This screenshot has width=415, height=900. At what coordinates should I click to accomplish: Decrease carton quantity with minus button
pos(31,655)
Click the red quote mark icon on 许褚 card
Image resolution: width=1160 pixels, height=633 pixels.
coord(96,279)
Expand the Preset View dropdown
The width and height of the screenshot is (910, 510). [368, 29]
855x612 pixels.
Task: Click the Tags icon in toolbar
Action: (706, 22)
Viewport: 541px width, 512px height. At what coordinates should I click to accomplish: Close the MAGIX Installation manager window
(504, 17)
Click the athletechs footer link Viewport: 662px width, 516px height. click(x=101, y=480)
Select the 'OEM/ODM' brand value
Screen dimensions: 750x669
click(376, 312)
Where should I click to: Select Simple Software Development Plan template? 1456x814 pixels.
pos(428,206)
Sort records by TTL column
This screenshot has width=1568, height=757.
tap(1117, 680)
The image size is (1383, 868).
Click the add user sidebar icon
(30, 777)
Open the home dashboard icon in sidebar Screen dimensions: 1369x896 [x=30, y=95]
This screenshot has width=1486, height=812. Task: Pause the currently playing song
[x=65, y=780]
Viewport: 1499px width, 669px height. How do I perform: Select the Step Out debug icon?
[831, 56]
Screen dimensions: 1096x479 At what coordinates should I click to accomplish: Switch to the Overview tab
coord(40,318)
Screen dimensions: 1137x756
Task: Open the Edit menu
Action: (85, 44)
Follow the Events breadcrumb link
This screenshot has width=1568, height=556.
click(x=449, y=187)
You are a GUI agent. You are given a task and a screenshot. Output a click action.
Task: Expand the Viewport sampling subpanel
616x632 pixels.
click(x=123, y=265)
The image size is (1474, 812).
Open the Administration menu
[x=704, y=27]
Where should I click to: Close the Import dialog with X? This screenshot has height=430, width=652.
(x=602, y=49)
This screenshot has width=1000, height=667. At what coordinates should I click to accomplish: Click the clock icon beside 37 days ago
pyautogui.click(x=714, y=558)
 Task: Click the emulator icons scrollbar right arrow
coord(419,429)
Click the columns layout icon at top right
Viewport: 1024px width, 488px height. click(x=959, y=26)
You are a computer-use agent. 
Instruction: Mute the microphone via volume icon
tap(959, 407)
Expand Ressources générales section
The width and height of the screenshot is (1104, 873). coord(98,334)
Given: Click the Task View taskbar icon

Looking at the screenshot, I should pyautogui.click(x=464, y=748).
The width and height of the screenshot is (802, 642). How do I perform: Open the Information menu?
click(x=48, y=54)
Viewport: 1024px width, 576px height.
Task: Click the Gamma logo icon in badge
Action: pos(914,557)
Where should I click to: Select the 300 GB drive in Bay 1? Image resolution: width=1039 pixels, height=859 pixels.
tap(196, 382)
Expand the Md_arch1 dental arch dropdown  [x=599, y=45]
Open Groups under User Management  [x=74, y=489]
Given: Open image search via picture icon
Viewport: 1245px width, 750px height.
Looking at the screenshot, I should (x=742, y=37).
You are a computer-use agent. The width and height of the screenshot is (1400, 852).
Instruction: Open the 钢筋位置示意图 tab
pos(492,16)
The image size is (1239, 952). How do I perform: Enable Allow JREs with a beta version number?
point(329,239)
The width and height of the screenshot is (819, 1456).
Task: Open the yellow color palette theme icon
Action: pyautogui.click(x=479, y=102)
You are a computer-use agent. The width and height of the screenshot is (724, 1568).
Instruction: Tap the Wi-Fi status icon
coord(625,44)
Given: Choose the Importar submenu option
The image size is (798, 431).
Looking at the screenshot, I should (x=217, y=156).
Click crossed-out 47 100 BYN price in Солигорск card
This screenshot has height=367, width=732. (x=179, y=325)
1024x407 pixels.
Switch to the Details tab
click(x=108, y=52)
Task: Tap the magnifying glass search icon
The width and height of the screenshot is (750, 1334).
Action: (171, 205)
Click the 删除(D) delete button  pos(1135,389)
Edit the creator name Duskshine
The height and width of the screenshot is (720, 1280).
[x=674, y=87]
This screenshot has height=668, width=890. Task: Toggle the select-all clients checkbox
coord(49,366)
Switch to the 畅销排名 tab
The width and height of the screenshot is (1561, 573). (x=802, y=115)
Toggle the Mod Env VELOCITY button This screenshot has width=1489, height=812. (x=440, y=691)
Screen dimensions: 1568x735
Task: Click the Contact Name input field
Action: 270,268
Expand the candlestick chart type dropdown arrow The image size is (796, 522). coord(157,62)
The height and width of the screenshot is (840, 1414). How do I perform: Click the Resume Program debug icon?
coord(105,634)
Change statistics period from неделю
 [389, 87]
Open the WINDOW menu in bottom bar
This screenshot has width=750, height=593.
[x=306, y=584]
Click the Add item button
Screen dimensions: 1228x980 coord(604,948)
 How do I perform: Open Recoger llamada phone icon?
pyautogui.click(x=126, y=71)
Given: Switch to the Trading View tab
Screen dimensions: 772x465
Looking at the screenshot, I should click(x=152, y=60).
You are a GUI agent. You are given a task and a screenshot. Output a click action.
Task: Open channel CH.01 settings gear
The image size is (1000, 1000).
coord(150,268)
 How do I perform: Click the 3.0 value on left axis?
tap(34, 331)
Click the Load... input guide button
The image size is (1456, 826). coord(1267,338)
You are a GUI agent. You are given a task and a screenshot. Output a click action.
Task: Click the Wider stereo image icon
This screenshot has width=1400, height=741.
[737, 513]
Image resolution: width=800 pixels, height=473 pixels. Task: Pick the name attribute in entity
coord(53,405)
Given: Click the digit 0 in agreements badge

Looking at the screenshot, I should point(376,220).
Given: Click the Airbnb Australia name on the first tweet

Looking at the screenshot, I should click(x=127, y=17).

____________

**TASK REQUIREMENTS:**
Where a line of the data holds the word "search", copy that line.

**WRITTEN SOLUTION:**
Given: Open image search via picture icon
Task: Tap the magnifying glass search icon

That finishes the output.